» **Stored records**
....................

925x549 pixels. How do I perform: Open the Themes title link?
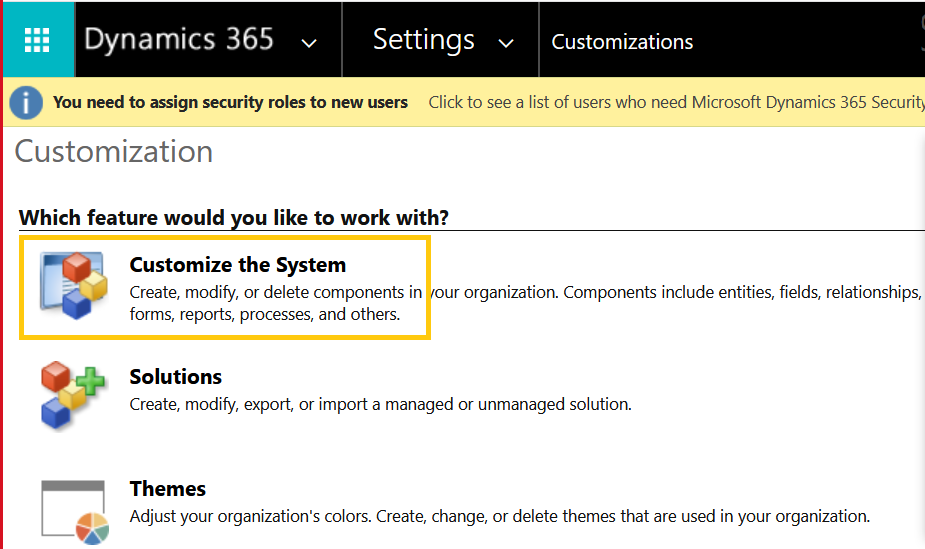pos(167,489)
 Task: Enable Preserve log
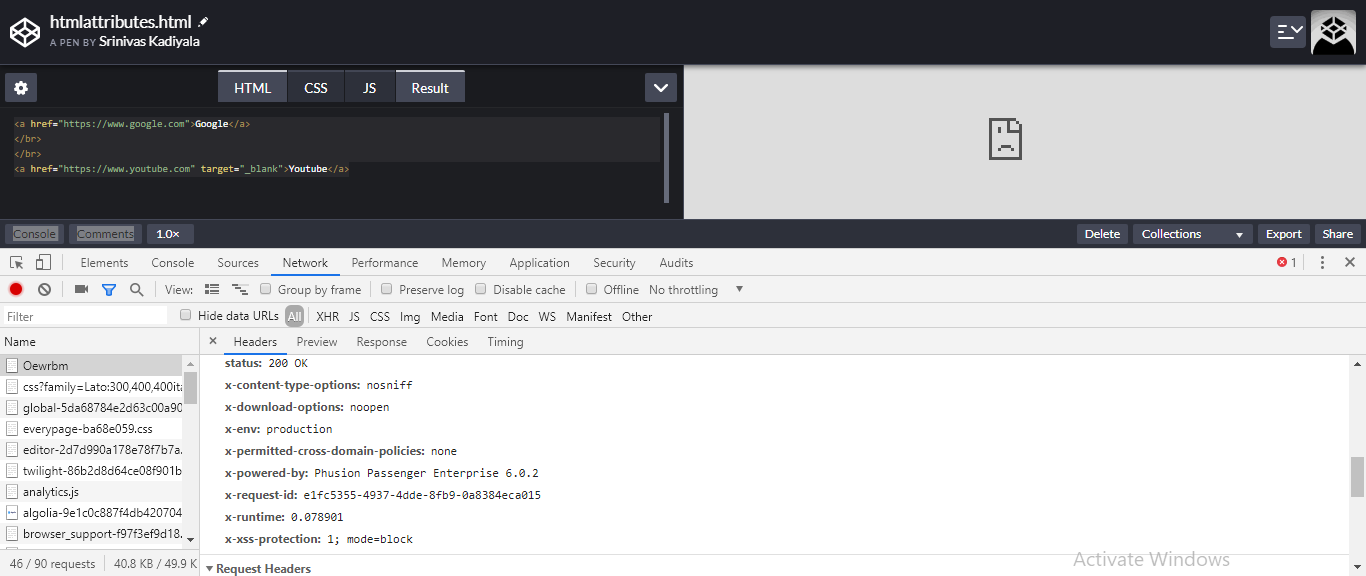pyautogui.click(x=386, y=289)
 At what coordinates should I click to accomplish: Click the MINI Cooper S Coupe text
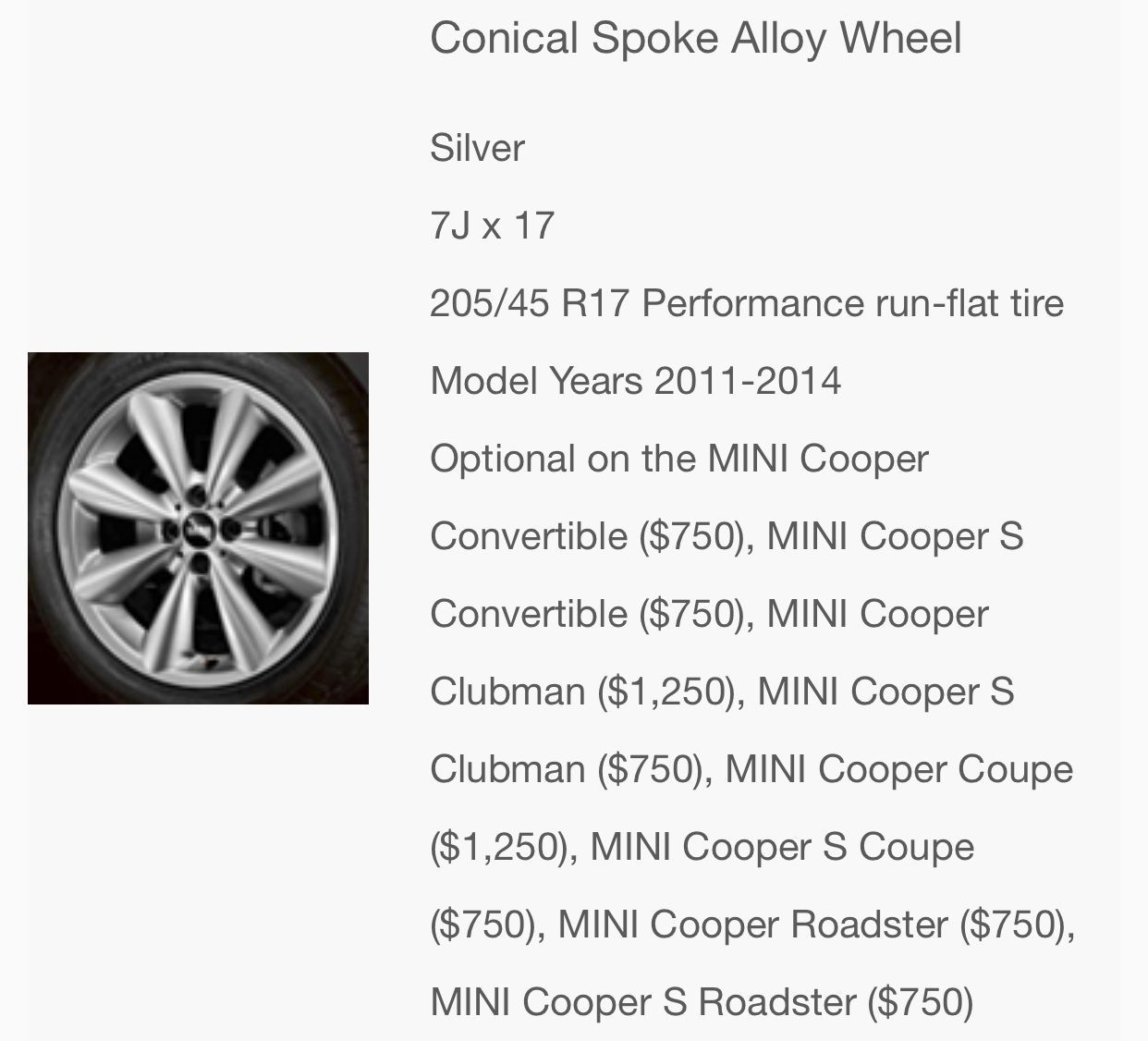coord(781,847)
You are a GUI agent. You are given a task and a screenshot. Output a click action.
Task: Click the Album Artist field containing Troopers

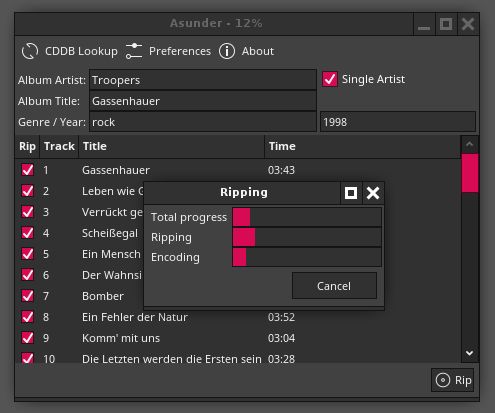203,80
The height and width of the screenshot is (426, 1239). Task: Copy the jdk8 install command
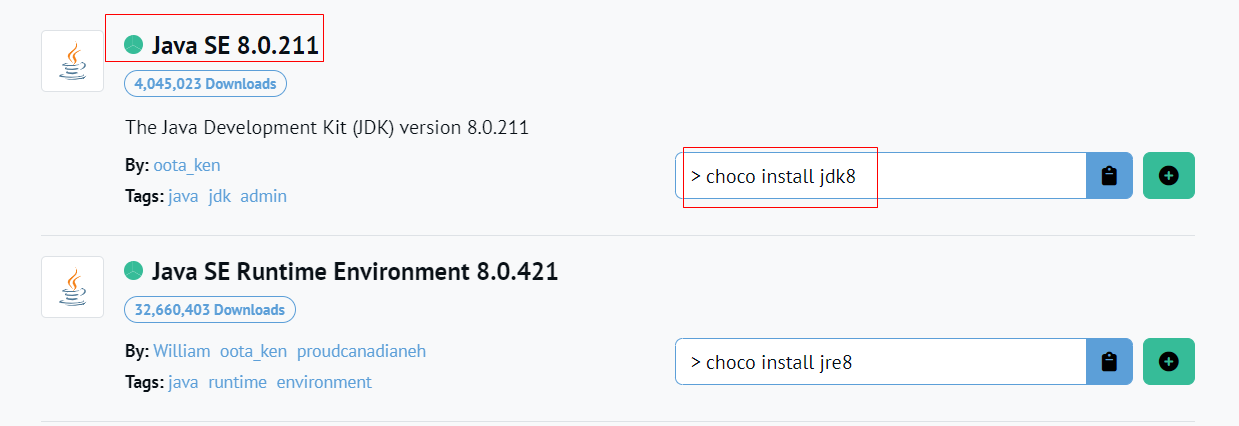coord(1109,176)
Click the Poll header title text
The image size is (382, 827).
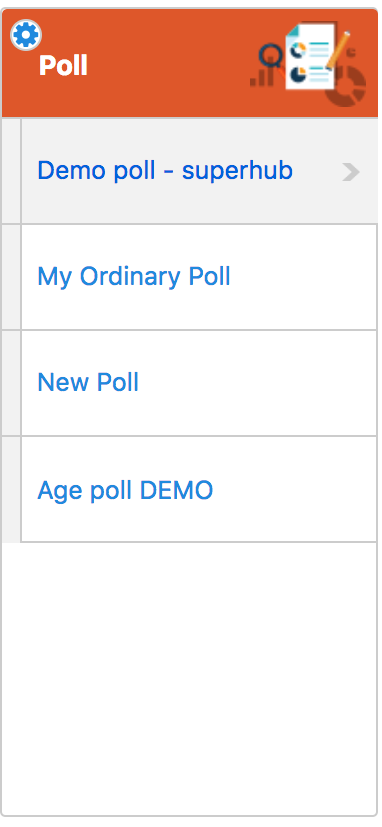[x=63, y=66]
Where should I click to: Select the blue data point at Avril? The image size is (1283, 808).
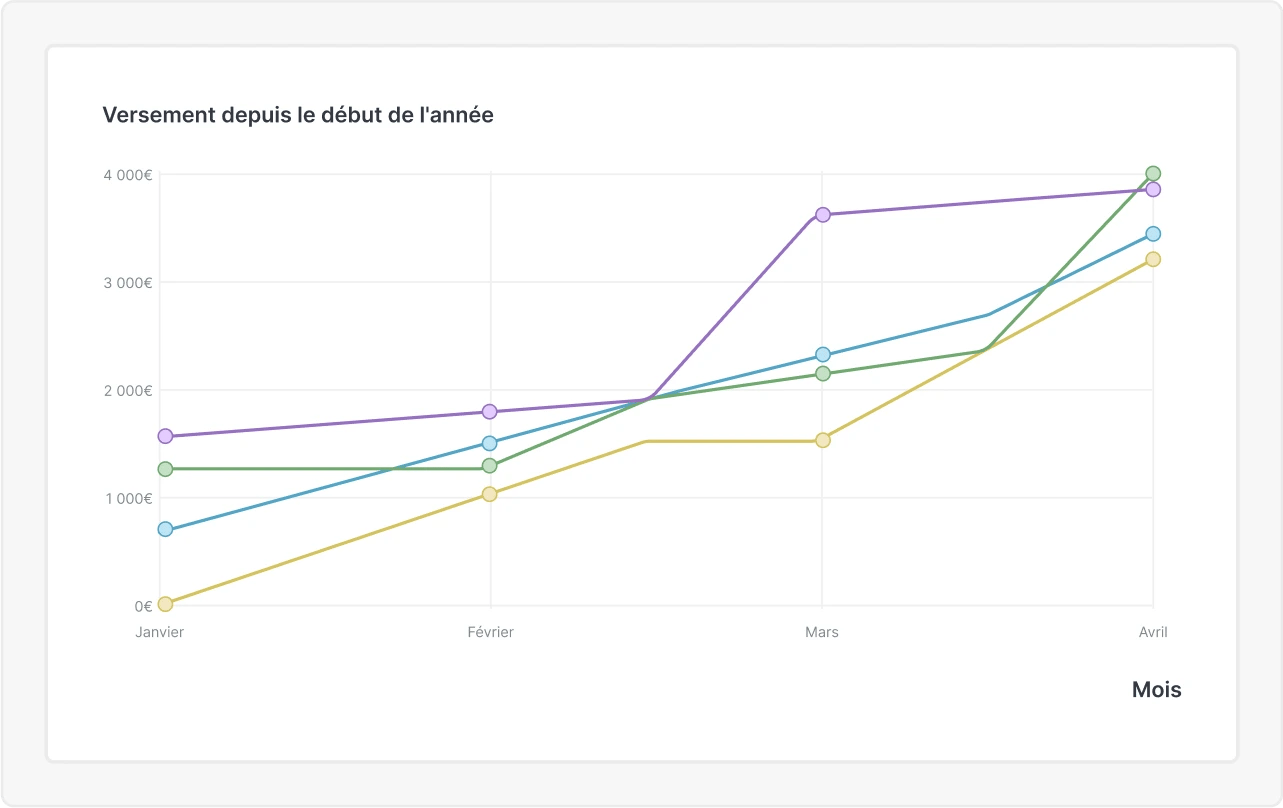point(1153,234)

....................

» **INSTRUCTIONS FOR THE TASK**
Excluding all pictures, print exactly and only the lines from the line with "The image size is (382, 827)." through the end of the records above, both ends included.

» **RESPONSE TO THE EXERCISE**
The image size is (382, 827).
[x=63, y=66]
Where should I click to: Select the blue data point at Avril? The image size is (1283, 808).
point(1153,234)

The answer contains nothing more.